TRECHO DA PÁGINA →
::::::::

Os olhos do menino fogem do rosto do repórter. Há um
nítido desconforto naquela conversa na tarde da última quarta-feira. Falar
sobre o passado ressuscita lembranças perturbadoras e difíceis de encarar. “Não
sei aonde a minha mãe está. Também não quero voltar a morar naquela casa”,
revela o pequeno Leonardo, 12 anos. Em outro cômodo daquele abrigo, o menino
Jonas dispara a mesma resposta para duas perguntas distintas. “Tenho 13 anos.
Estou aqui há 13 anos. Ninguém vem me visitar”, diz. Leonardo e Jonas não querem
falar mais.
Os dois personagens que abrem esta matéria – ambos com nomes fictícios – fazem
parte de um grupo de crianças e adolescentes vítima do poder devastador do
álcool e outras drogas. Eles não são usuários de entorpecentes mas sentem os
efeitos da dependência química talvez da forma mais brutal possível. Para eles,
não há remédios ou internação em clínicas que possam reverter o quadro e
aliviar a dor. Leonardo e Jonas vivem longe do convívio familiar.
Foram
abandonados pelos pais devido ao uso de drogas. Além deles, Natal tem mais 44
crianças ou adolescentes na mesma situação: órfãos de pais vivos. No Brasil,
mais de 80% dos encaminhamentos a abrigos estão vinculados à problemas com
drogas. Os números da capital potiguar são da 1ª vara da Infância e da
Juventude e mostram a realidade nos nove abrigos que recebem os meninos e
meninas abandonados com faixa etária entre 0 e 17 anos. Quase a metade dos que
estão abrigados são filhos de pais dependentes químicos que não têm capacidade
de criá-los. No mesmo grupo, também há os pais que já faleceram em virtude do
vício. Nesse contexto trágico, o crack é apontado como uma das drogas mais
aterrorizantes.
Até a última terça-feira, 100 crianças ou adolescentes
estavam morando em uma das unidades acolhedoras existentes na capital potiguar.

::::::::

REGISTROS EXIBIDOS →
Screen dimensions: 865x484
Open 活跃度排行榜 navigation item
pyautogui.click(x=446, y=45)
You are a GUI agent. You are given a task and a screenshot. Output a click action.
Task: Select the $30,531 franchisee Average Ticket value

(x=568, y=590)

::::::::

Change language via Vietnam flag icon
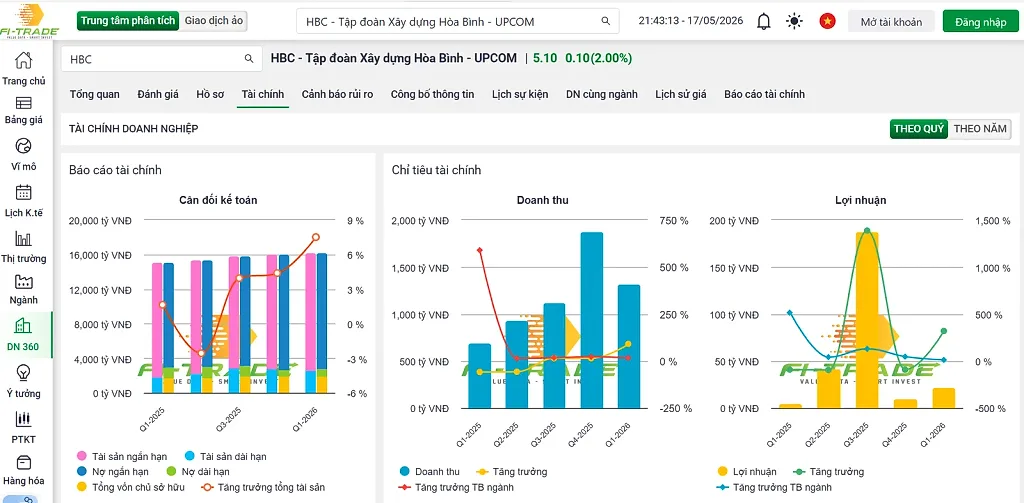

::::::::

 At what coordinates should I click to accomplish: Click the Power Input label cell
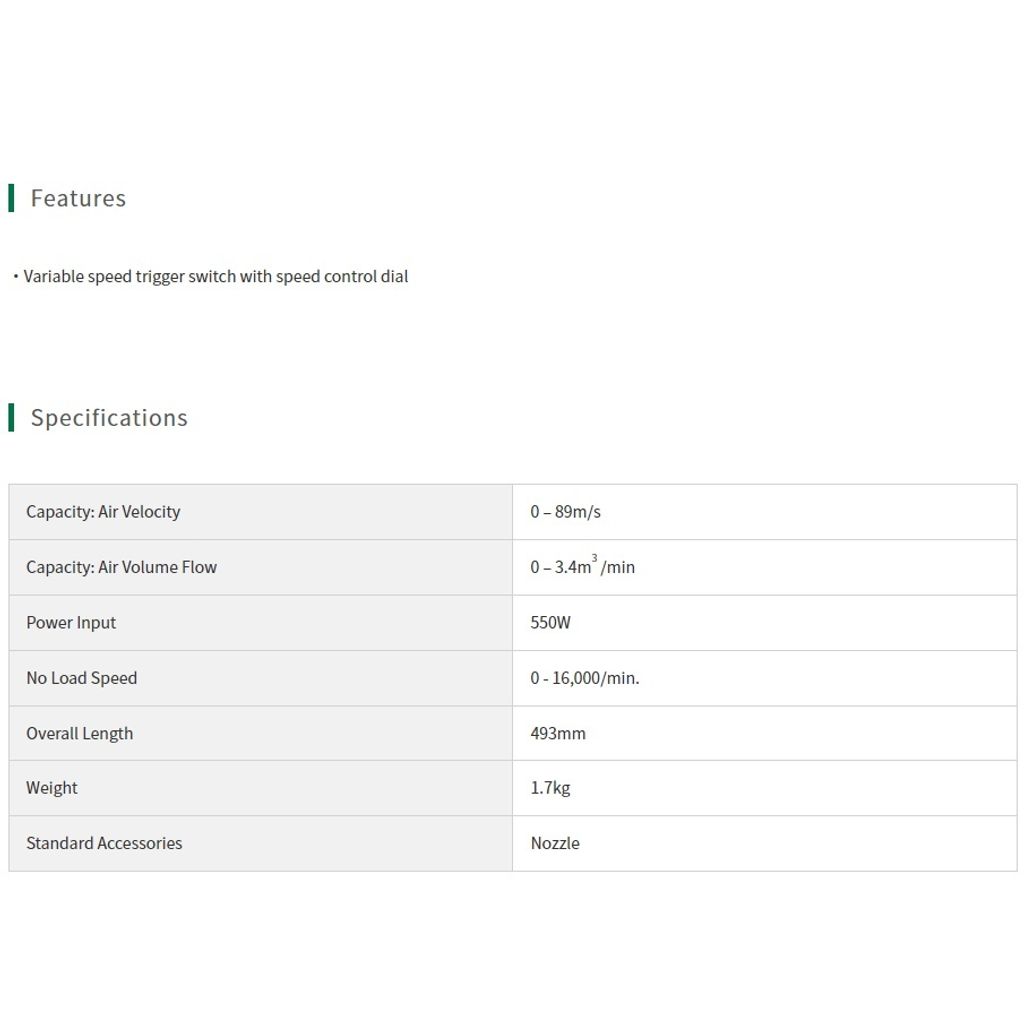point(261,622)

::::::::

CONJUNTO DE TAREFAS →
- a) Resuma em duas frases a reportagem sobre crianças abandonadas por pais usuários de drogas em Natal.
- b) Prossiga com a reportagem sobre crianças abandonadas por pais usuários de drogas em Natal, começando logo após a última frase apresentada.

CONJUNTO DE RESPOSTAS →
- a) Leonardo, de 12 anos, e Jonas, de 13, ambos com nomes fictícios, vivem em um abrigo longe do convívio familiar porque foram abandonados pelos pais devido ao uso de drogas, situação que atinge mais 44 crianças ou adolescentes em Natal. Segundo dados da 1ª Vara da Infância e da Juventude sobre os nove abrigos da cidade, quase metade dos acolhidos são filhos de pais dependentes químicos sem capacidade de criá-los, e o crack é apontado como uma das drogas mais aterrorizantes.

- b)
Muitos estão há vários anos nesses locais. É o caso de Jonas. Ele nasceu numa
cidade no interior do Estado e foi abandonado pela mãe logo nos primeiros dias
de vida. Sem parentes próximos para adotá-lo, a Justiça determinou sua
internação. Já se vão 13 anos morando em casas de passagem. Treze anos
convivendo com o estigma do abandono.
A família é referência de afeto, proteção e cuidado, onde
as crianças constroem seus primeiros vínculos afetivos, experimentam emoções,
desenvolvem a autonomia, tomam decisões, exercem o cuidado mútuo e vivenciam
conflitos. O Plano Nacional de Promoção, Proteção e Defesa do Direito de
Crianças e Adolescentes à Convivência Familiar e Comunitária (PNCFC), destacava
que um ambiente familiar afetivo e continente às necessidades da criança e,
mais tarde do adolescente, constitui a base para o desenvolvimento saudável ao
longo de todo o ciclo vital.
Tanto a imposição do limite, da autoridade e da realidade, quanto o cuidado e a
afetividade são fundamentais para a constituição da subjetividade e
desenvolvimento das habilidades necessárias à vida em comunidade.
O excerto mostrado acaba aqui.